Paris - Actualité n°127868 - Publié le 04/09/2018 à 17:23
©  Seb Lascoux
Didier Fusillier - ©  Seb Lascoux

« En matière d’innovation, on pense souvent que tout a déjà été fait, inventé et a échoué. (…) On croit qu’en changeant la forme, on change tout. Or changer la façon de faire ne suffit pas, si elle ne met pas en perspective une autre façon de regarder et de voir. Faire bouger celui qui regarde, le faire changer de point de vue, c’est là à mon sens qu’intervient la vraie question. », déclare Didier Fusillier, président de l’EPPGHV Établissement public du parc et de la grande halle de la Villette , en introduction de la 3e édition de Think Culture, organisée par News Tank Culture à l’Université Paris-Dauphine le 04/09/2018.

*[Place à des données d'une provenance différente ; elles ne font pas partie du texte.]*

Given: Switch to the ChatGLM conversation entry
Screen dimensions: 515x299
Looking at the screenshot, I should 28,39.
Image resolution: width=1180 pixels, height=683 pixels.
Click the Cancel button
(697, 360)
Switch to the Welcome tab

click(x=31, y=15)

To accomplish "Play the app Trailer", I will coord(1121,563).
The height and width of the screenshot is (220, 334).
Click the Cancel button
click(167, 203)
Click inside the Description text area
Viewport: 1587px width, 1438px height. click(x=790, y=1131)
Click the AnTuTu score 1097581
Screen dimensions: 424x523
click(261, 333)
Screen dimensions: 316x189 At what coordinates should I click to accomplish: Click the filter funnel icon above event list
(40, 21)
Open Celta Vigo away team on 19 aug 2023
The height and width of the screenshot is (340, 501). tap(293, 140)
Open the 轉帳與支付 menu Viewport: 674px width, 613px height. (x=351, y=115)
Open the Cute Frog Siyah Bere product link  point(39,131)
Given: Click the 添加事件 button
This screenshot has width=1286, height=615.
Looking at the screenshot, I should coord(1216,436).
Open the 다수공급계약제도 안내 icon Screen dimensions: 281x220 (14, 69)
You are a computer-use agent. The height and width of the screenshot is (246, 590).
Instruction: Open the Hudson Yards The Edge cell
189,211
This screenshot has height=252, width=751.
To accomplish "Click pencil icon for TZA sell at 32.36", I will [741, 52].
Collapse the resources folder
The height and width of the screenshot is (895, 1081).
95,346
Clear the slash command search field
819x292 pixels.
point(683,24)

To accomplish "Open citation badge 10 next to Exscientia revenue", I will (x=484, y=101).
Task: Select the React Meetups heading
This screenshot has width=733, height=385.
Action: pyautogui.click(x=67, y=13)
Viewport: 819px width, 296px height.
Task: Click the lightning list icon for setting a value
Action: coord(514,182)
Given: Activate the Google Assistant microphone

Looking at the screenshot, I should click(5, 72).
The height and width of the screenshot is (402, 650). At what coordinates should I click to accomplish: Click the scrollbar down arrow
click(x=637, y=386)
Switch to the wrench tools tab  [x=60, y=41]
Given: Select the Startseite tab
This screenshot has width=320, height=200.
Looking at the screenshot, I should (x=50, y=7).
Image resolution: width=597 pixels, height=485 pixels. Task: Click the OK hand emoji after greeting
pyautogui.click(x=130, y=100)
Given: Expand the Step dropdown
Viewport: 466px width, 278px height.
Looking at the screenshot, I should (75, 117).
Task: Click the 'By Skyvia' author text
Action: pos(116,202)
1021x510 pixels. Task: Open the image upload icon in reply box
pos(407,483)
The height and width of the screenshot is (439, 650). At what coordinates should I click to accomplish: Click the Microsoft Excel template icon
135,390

« À travers les Micro-Folies, nous voyons une appétence extraordinaire du public vers ces formes nouvelles, ces formes d’innovation qui présentent les socles qui nous unissent tous. Ce partage du public, cette innovation nécessaire, permanente, vient de la conjonction entre un public qui se rassemble à un moment donné et une forme qu’on lui propose et qui est elle-même malléable », ajoute-t-il.

« C’est la conjonction du contexte, de la forme et du changement de regard du public qui peuvent faire évoluer considérablement les choses » (Didier Fusillier)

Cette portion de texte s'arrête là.